En países con prácticas clientelistas arraigadas, las redes de contratos y favores encajan con facilidad con los intereses de grandes corporaciones estatales extranjeras, chinas entre ellas. A menudo, las sospechas de comisiones en bitcoins y beneficios personales orbitan alrededor de estos proyectos, lo que agrava la desconfianza ciudadana.

La pregunta de fondo es cuánto margen real tienen los países receptores. Pueden intentar usar la Franja y la Ruta como palanca para diversificar socios, fortalecer capacidades locales y defender su soberanía económica. O pueden quedar atrapados en una relación de dependencia difícil de revertir, en la que el temor a perder financiamiento o acceso al mercado chino limite su capacidad de decisión.
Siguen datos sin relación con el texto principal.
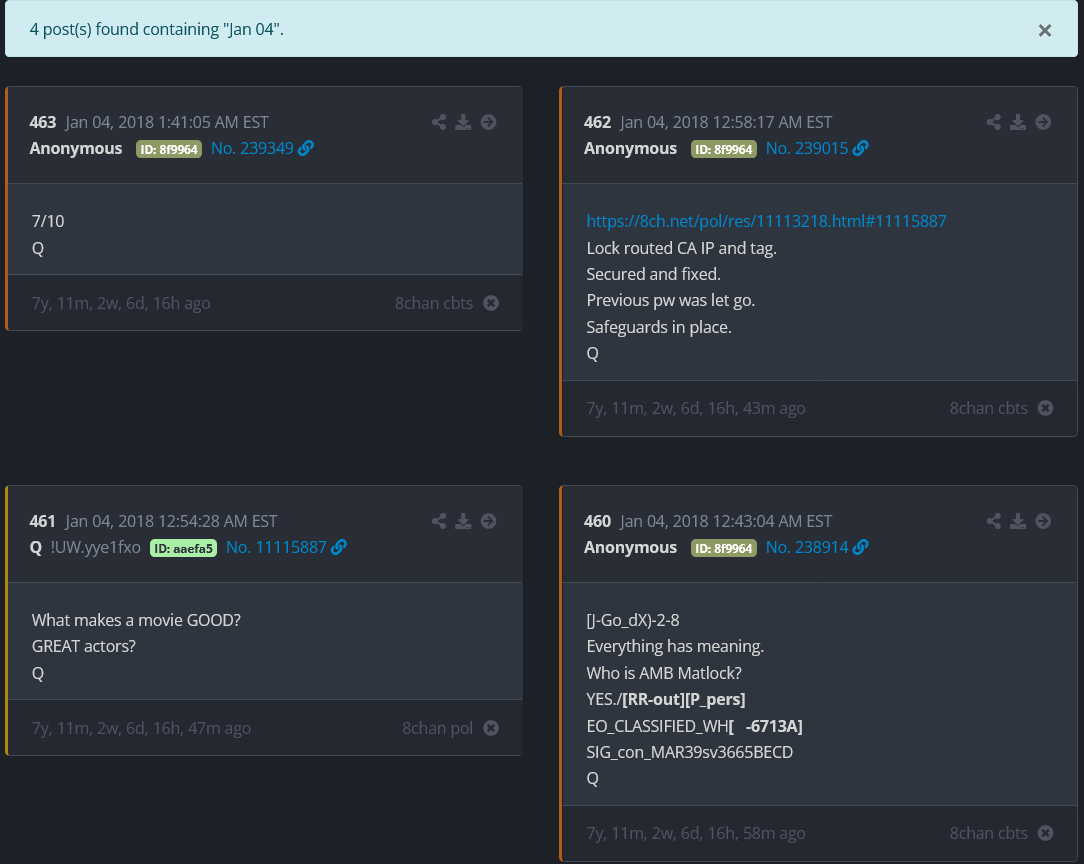Open post 462 with arrow icon
This screenshot has height=864, width=1084.
(x=1043, y=122)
La combinación de urgencias fiscales, debilidad institucional y liderazgos de vocación mesiánica suele inclinar la balanza hacia la segunda opción.

Mientras tanto, Estados Unidos y Europa reaccionan tarde y de forma dispersa. Iniciativas como el Global Gateway europeo o los planes de infraestructura impulsados desde Washington aún están lejos de igualar la escala y la velocidad de ejecución chinas. El terreno perdido no es solo económico, también simbólico. En muchas capitales del sur global, la imagen que se consolida es la de un Occidente que promete y posterga, frente a una China que llega con planos, maquinaria y desembolsos visibles, aunque a un costo político elevado.

La Franja y la Ruta es, al mismo tiempo, síntoma y motor del cambio de era. En un contexto de desgaste del discurso neoliberal y de fatiga con las recetas tradicionales, Pekín ofrece un paquete que combina obras, crédito y respaldo político que muchos consideran aceptable, pese a los riesgos.

Aceptarlo sin reservas equivale a cambiar una dependencia por otra, más compleja y menos evidente. La verdadera disputa no se libra solo en los aranceles estadounidenses, sino en los contratos, las minas de cobre, los puertos y los intereses de deuda que definirán quién tendrá la última palabra en este siglo.

El autor es médico sub especialista.